Given information:
==================================================

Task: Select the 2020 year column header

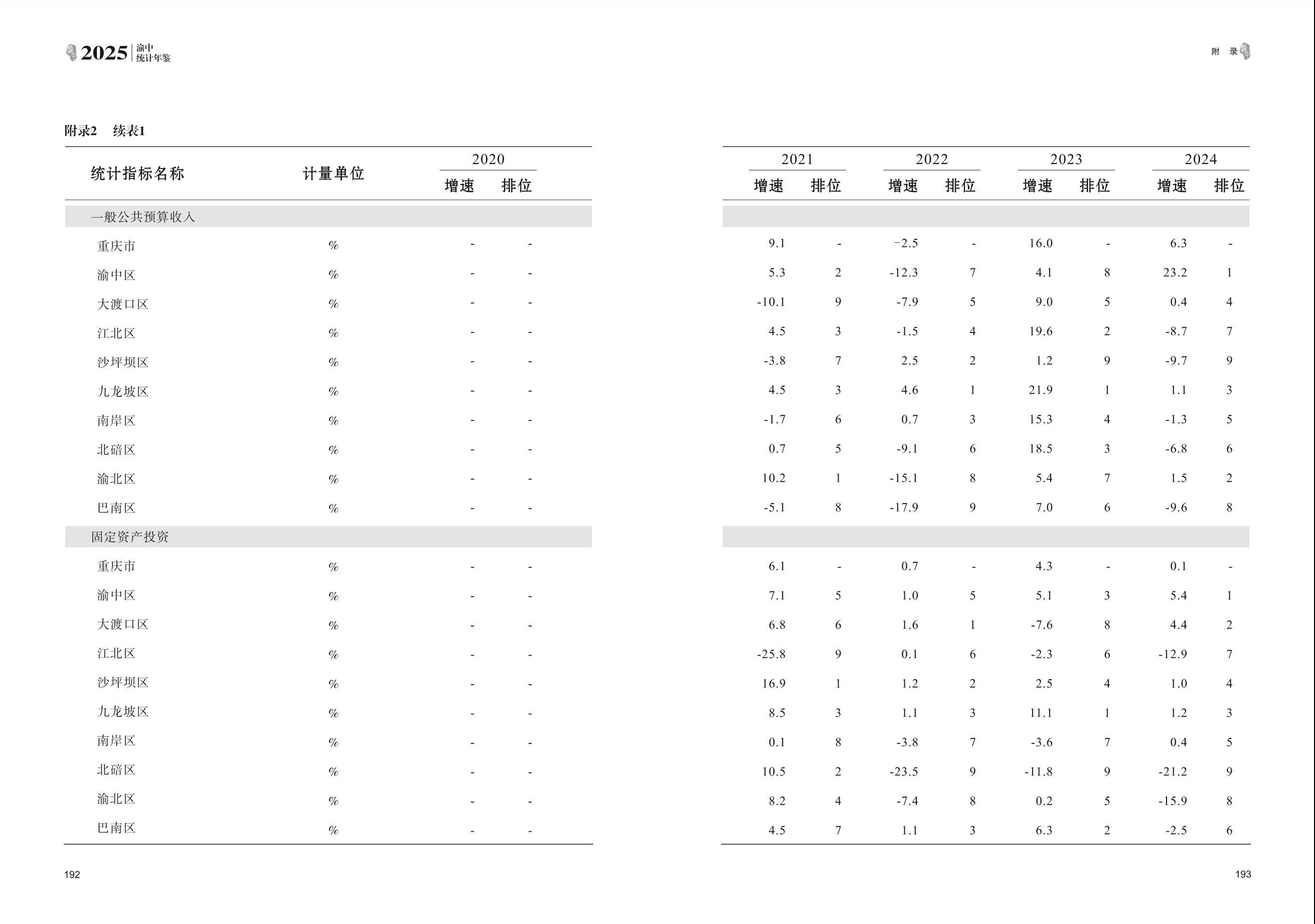Action: pos(488,159)
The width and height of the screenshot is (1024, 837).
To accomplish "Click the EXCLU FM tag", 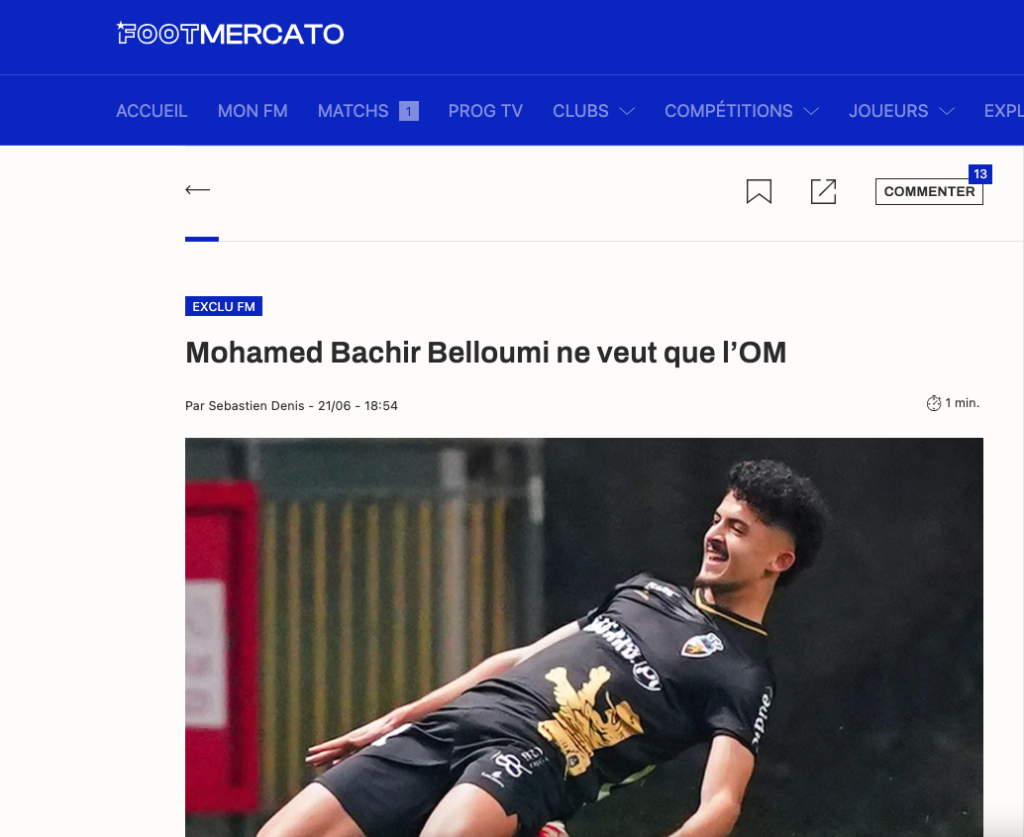I will [223, 306].
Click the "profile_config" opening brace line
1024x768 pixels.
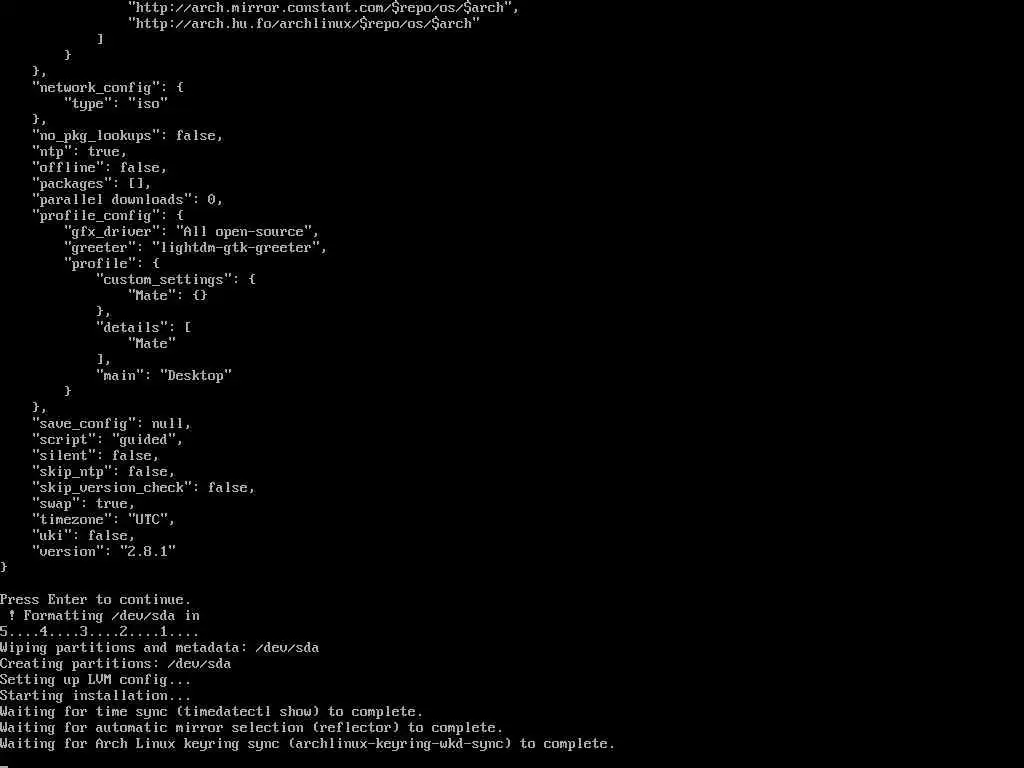point(108,216)
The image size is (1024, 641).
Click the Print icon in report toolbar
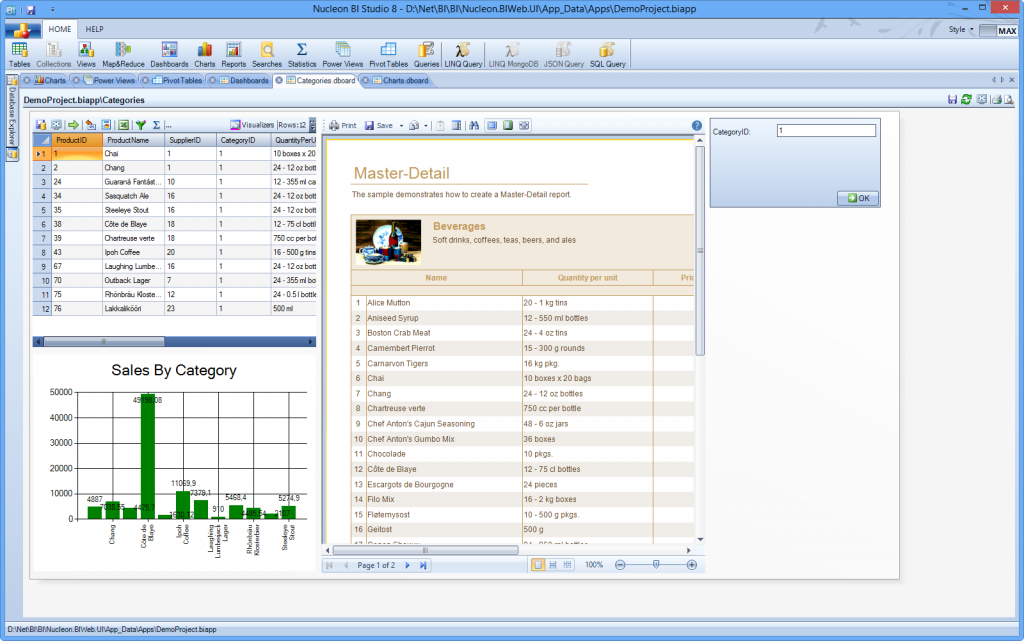[342, 126]
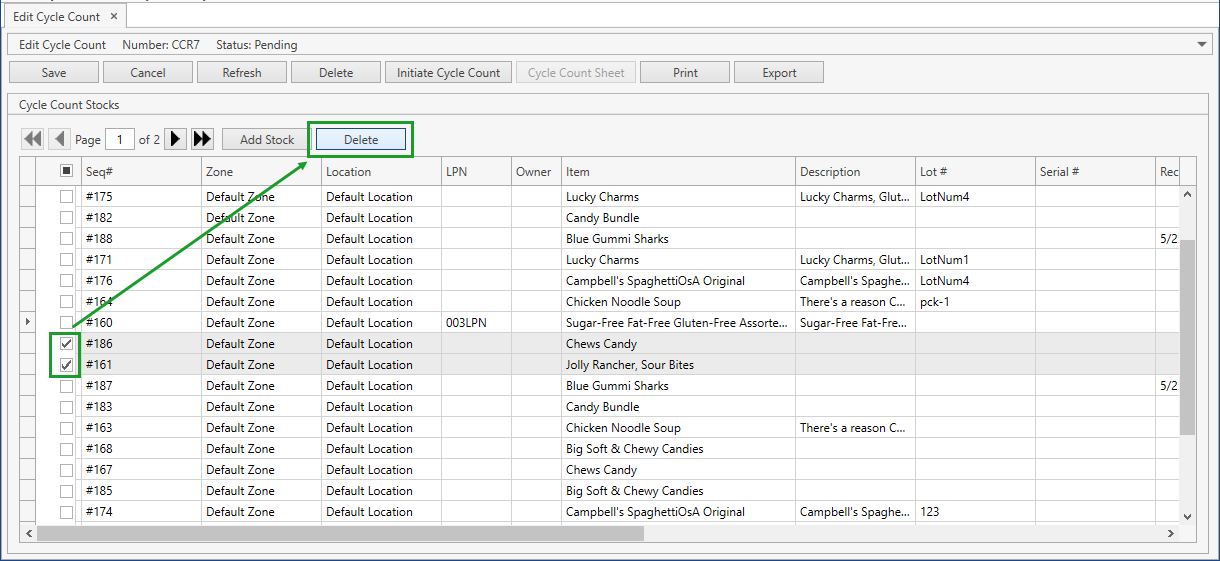Sort by the Zone column header
The height and width of the screenshot is (561, 1220).
point(260,172)
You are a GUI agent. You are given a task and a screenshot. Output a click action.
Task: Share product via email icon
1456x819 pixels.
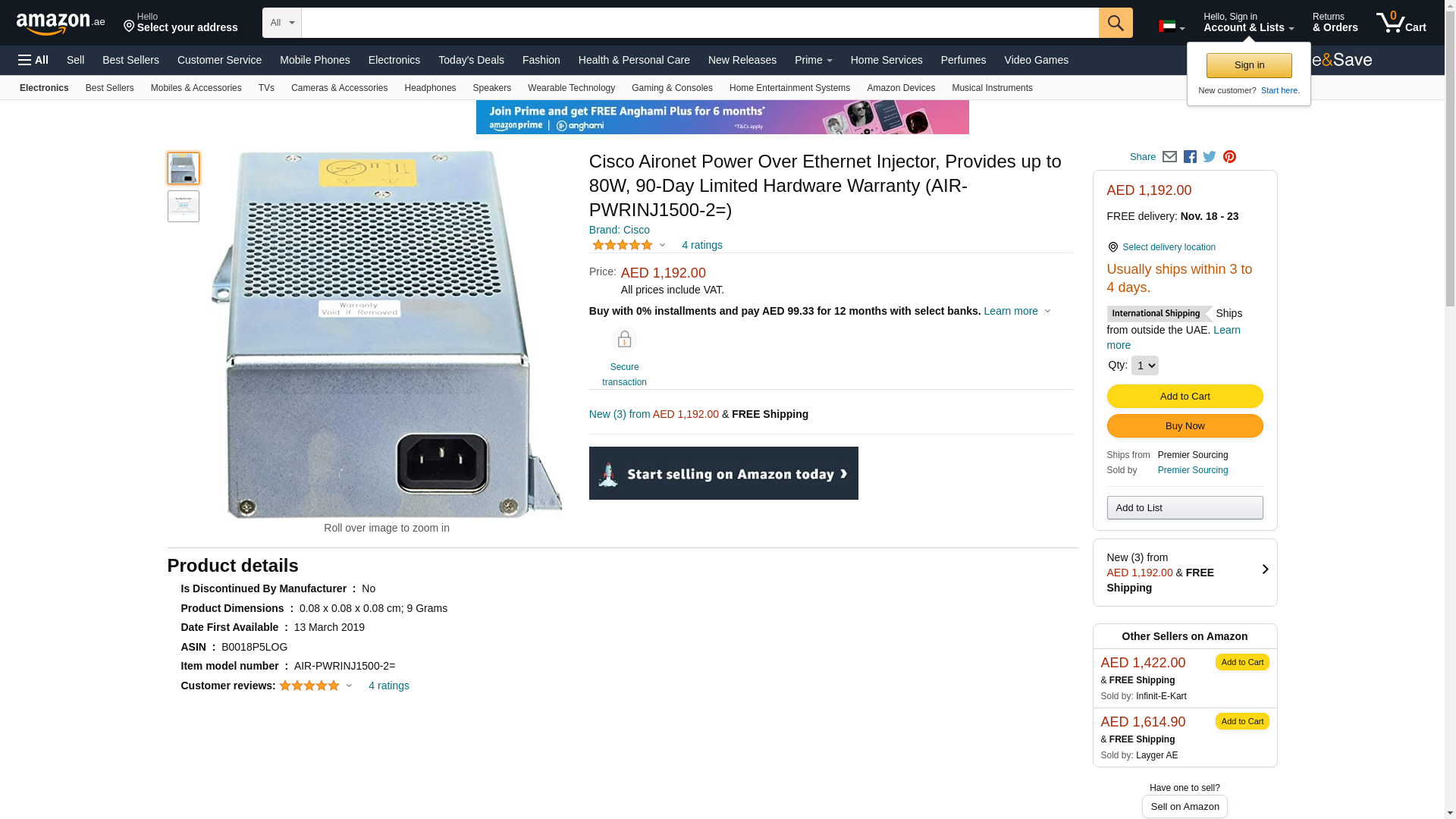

==================================================

Print again, word for word, every line from the line with "opening brace line" to the final line of the records, inclusive; skip the pictures.

Click the "profile_config" opening brace line
1024x768 pixels.
point(108,216)
The image size is (1024, 641).
Click the Print icon in report toolbar
[342, 126]
Sort by the Zone column header
The height and width of the screenshot is (561, 1220).
point(260,172)
You are a GUI agent. You are given a task and a screenshot. Output a click action.
Task: Share product via email icon
1456x819 pixels.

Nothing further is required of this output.